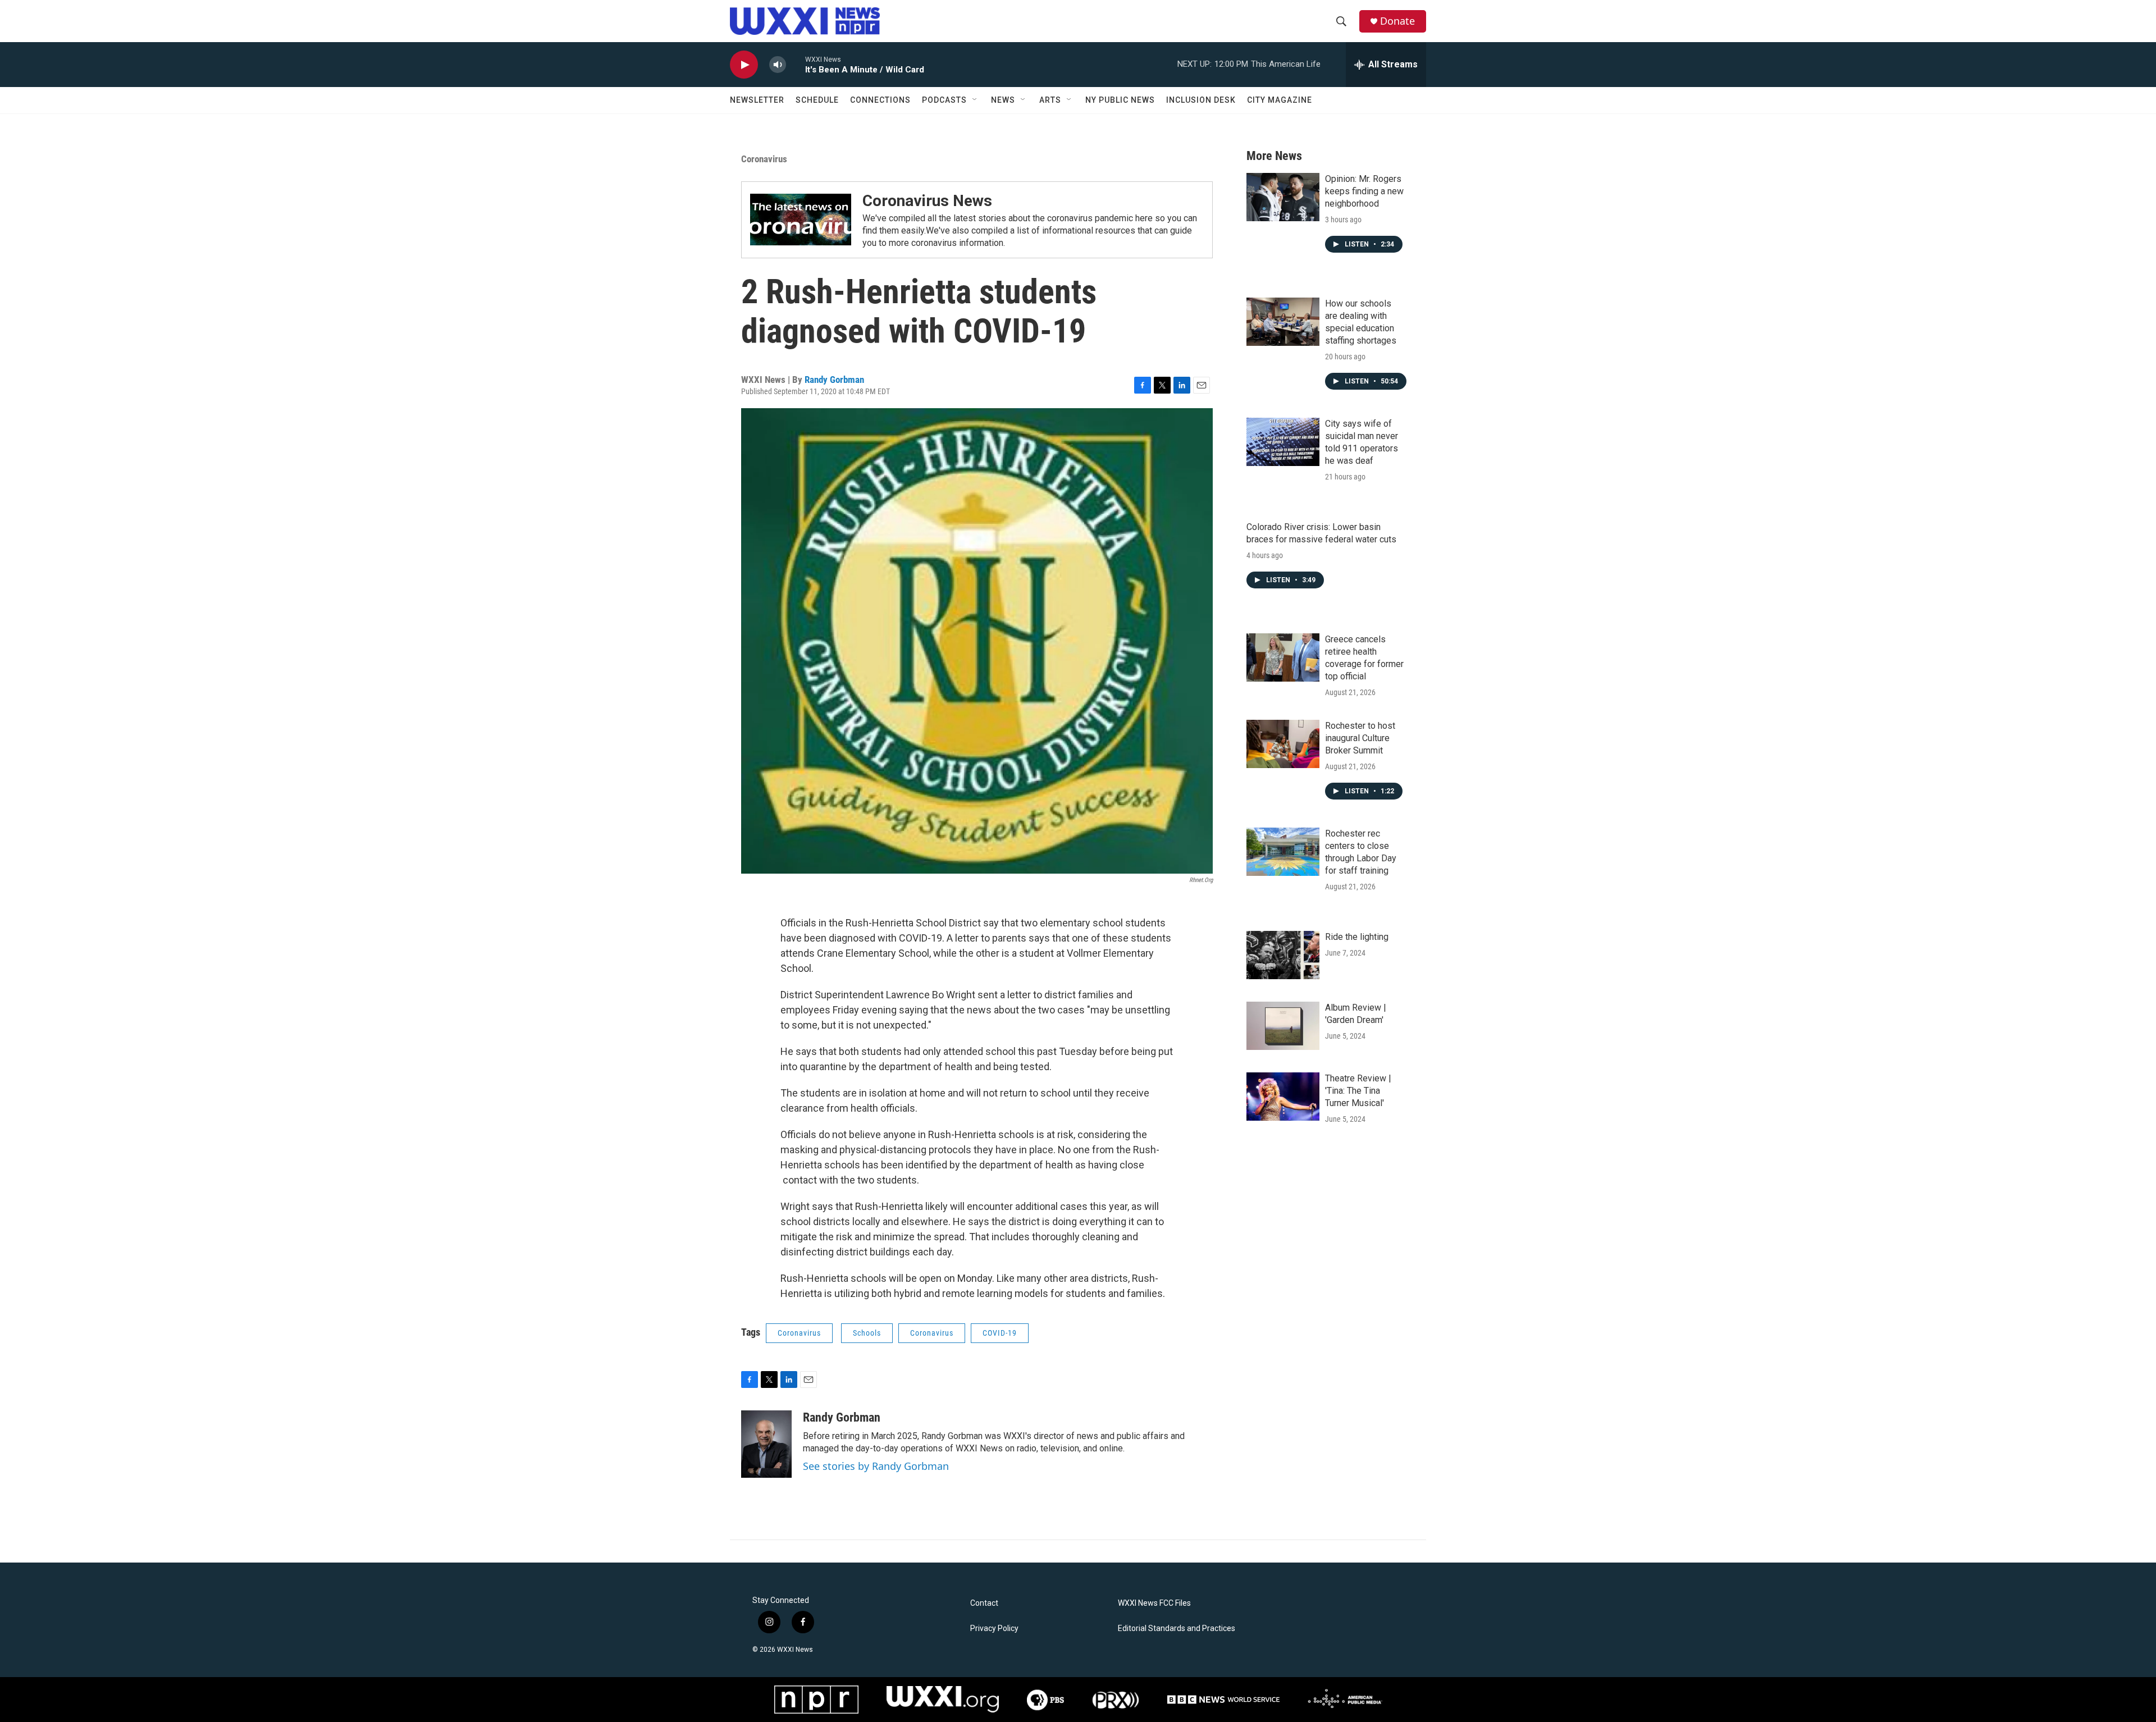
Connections (880, 99)
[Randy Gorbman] (766, 1444)
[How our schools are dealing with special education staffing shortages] (1282, 322)
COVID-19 (1000, 1332)
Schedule (817, 99)
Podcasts (944, 99)
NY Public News (1120, 99)
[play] (744, 64)
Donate (1397, 21)
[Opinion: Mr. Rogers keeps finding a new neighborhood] (1282, 197)
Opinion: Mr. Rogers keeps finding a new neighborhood (1364, 191)
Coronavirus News (927, 200)
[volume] (777, 64)
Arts (1050, 99)
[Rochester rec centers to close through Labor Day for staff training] (1282, 852)
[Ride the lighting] (1282, 955)
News (1003, 99)
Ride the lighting (1356, 936)
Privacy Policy (994, 1628)
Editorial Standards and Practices (1176, 1628)
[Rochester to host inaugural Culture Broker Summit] (1282, 744)
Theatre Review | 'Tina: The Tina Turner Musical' (1358, 1090)
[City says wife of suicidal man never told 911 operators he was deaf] (1282, 442)
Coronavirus (764, 159)
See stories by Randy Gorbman (876, 1466)
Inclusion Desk (1201, 99)
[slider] (795, 64)
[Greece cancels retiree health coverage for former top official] (1282, 657)
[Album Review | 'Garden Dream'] (1282, 1026)
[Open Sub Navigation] (975, 99)
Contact (984, 1603)
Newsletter (757, 99)
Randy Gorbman (834, 379)
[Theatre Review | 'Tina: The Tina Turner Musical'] (1282, 1096)
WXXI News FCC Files (1154, 1603)
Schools (867, 1332)
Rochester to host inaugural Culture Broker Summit (1360, 738)
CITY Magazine (1279, 99)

--*--

#### YOUR INSTRUCTIONS
Tally the lines above that contain the string "Ride". Respond with the total alone.

#### RESPONSE AREA
2